“Worse than Tennessee” American Sentinel 10, 36, pp. 282, 283.

FROM clippings that have been sent us from the daily papers of Chatham, Ont., where Mr. John Matthews, a Seventh-day Adventist, is in jail for having regarded Sunday as a working day, in obedience to the fourth commandment, it seems likely that “Protestant” Ontario will soon make a record of persecution for conscience’ sake, which will surpass any that has yet been made in Tennessee. A reporter of the Chatham Daily Planet publishes an interview which he had with the prisoner and with some of the officials concerned in the case, of which the following is a part:—

The prisoner takes the thing coolly enough.
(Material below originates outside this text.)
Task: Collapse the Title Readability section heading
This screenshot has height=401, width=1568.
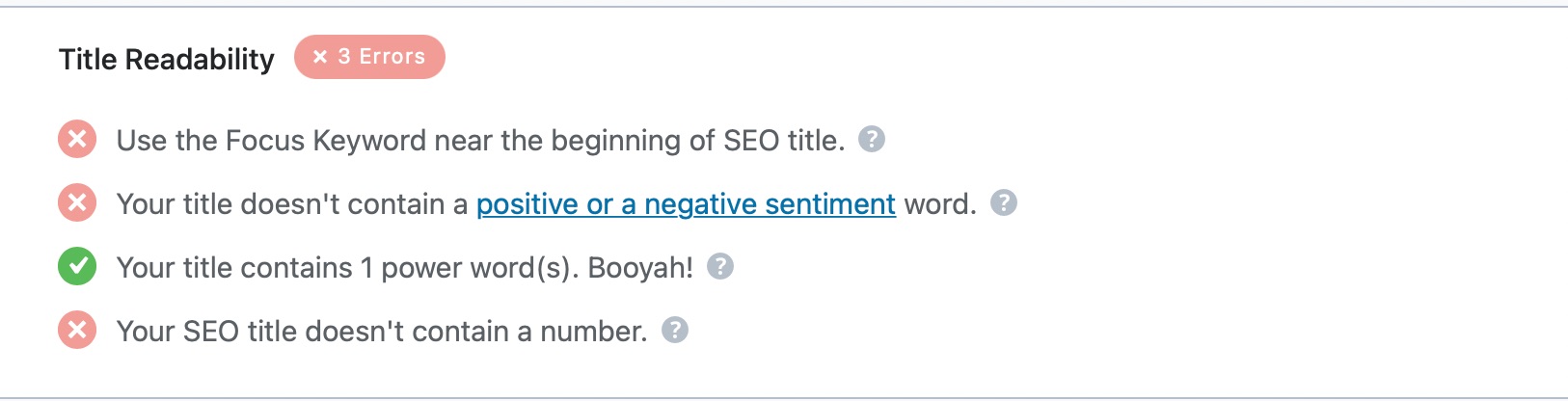Action: [167, 60]
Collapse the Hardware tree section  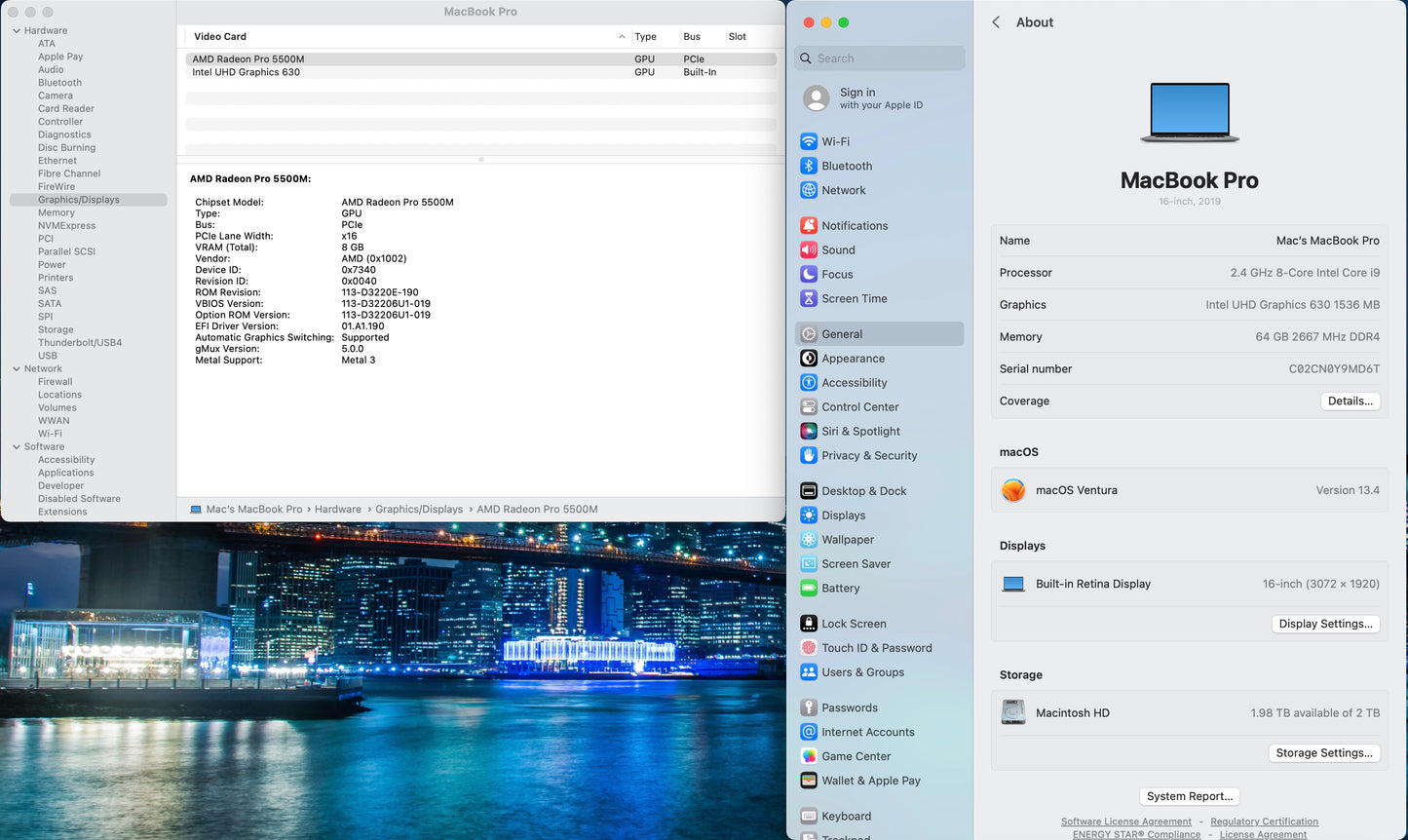17,31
He thinks he’s a martyr—says such fellows as he have to endure persecution and all that sort of thing. “I suppose I’ll have to spend most of my days in jail, now,” said the man to me. “Oh, I don’t know about that,” I answered. “The next time you’ll probably get Central Prison, instead of jail; and I tell you what, my Christian friend, a month of the Central will sicken you.”

“Will you put him at hard labor?” was asked the governor. “If there is any work to be done he’ll have to take his turn with the rest,” replied Mr. Mercer.
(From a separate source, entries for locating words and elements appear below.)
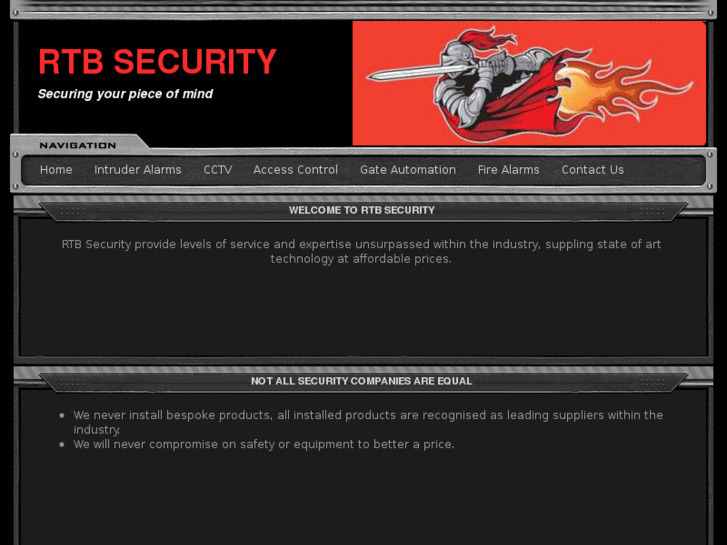Click the 'Securing your piece of mind' tagline

pos(125,94)
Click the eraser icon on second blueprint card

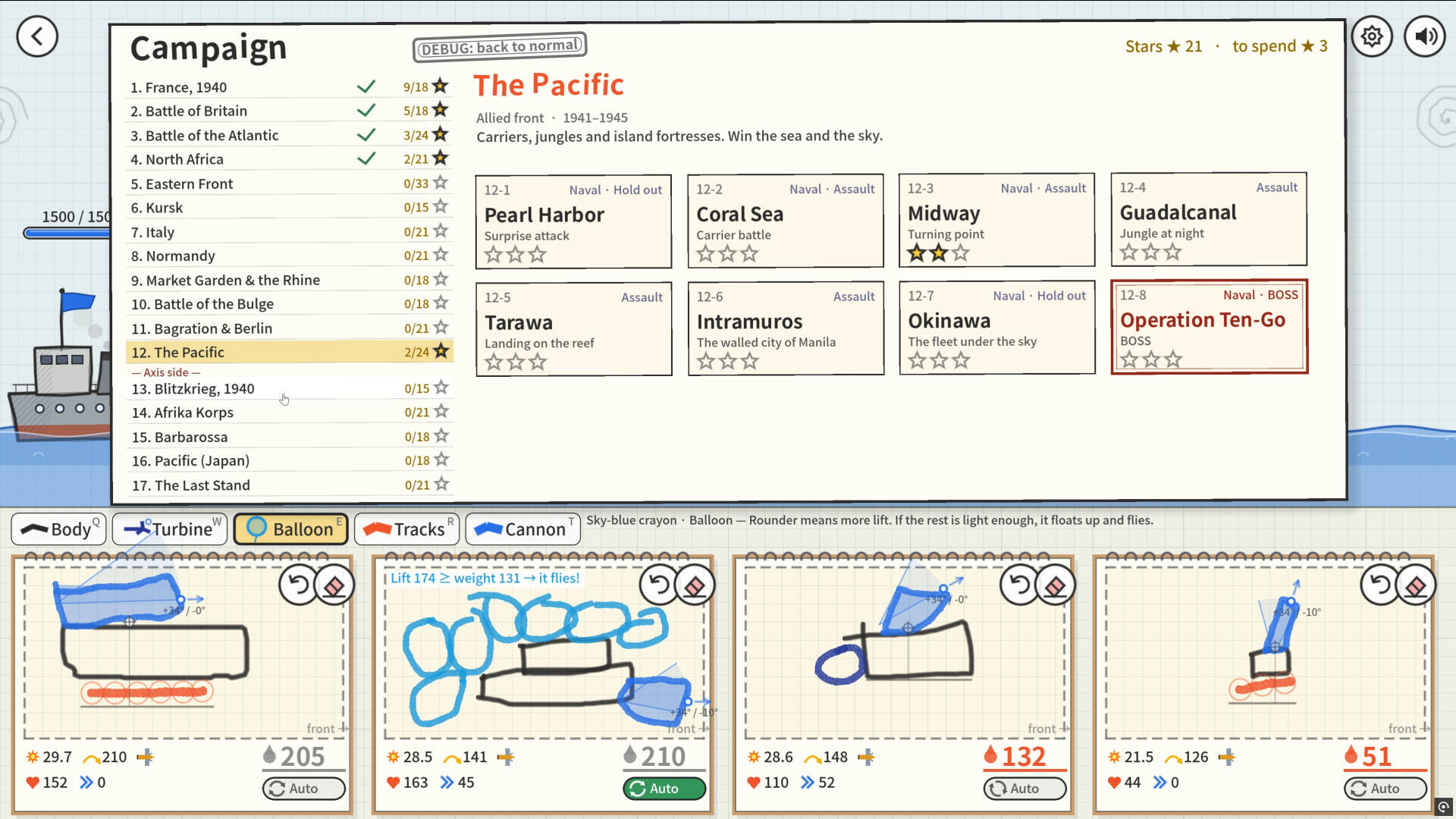pos(695,585)
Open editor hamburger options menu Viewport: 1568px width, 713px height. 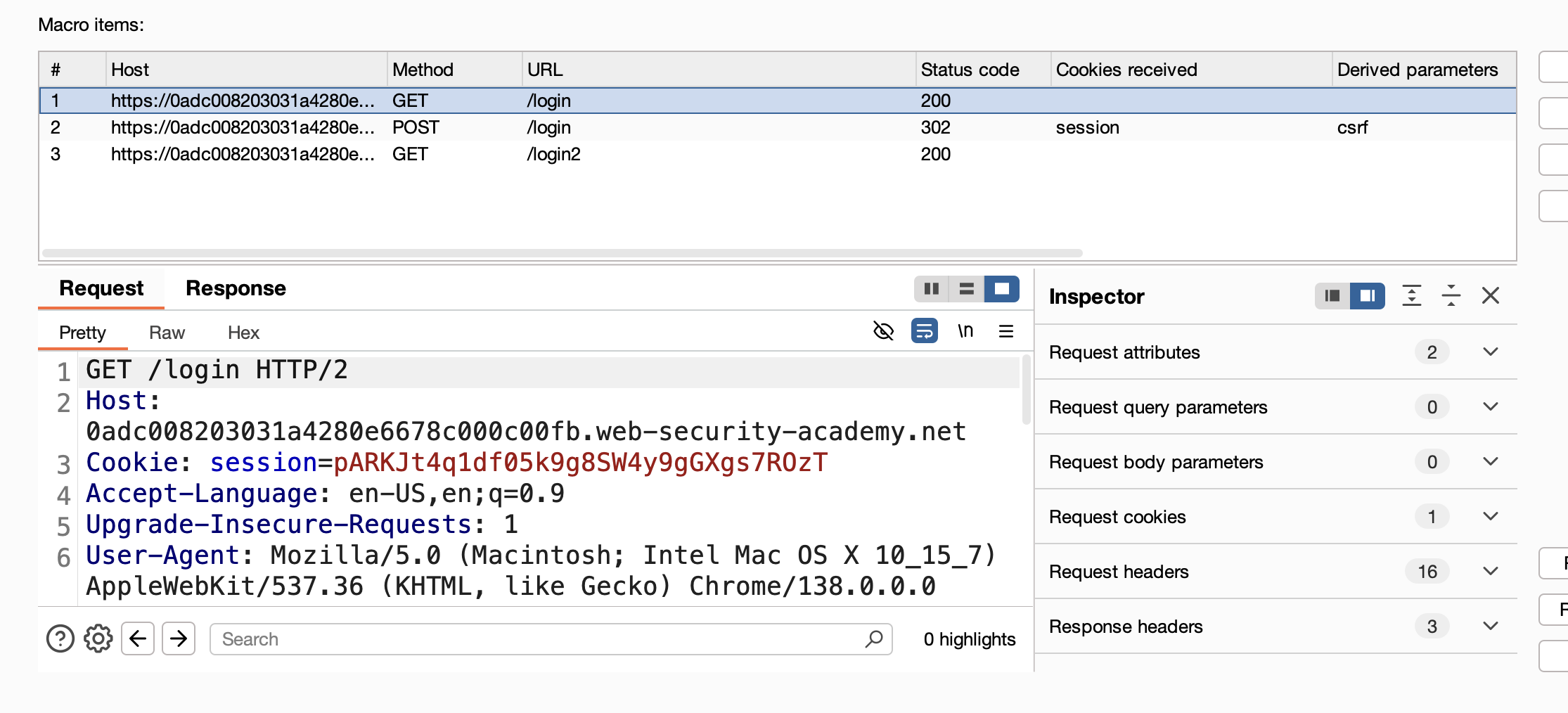point(1006,330)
“Suppose he won’t work on Saturday?”

“Well, he’ll get into trouble, that’s all. If he were at the Central and refused to work, they’d give him the cat.”

In no other case that has yet arisen has it been announced, as it is here, that the imprisoned Adventist would be compelled to work on the Sabbath. In Tennessee and elsewhere in the United States, they have been allowed to observe the day set apart by the fourth commandment by refraining from work, in harmony with the dictates of their consciences. But in this case, should there be opportunity for its realization, the plainly-implied purpose is to compel the prisoner, if possible, to violate his conscience and work on the day set apart by his religion as sacred, by an application of the lash! This is the kind of religious freedom which is to-day allowed a good and upright citizen of the highly-civilized province of Ontario.

In addition to this, if the published report be true, Governor Mercer has taken upon himself to decide that the pastor of the church to which the prisoner belongs, Mr. A. O. Burrill, is not an ordained minister of the gospel: that is, that the ordination conferred upon Pastor Burrill, in accordance with the usage of the denomination to which he belongs, is not genuine ordination! Hence, the report says, the governor is in doubt as to how far Pastor Burrill should be indulged in the [283] privilege granted to ordained ministers, of visiting people in prison.

And all this occurs in a section of country where religious intolerance cannot be charged to political animosity, race prejudice, or any of those causes which some Northern journals, in commenting upon the persecutions in the South, have alleged as the underlying reasons therefore. The one cause of it all is the spirit of religious intolerance which is fast taking possession of people in all sections of the country, and not only here, but in the most civilized lands elsewhere.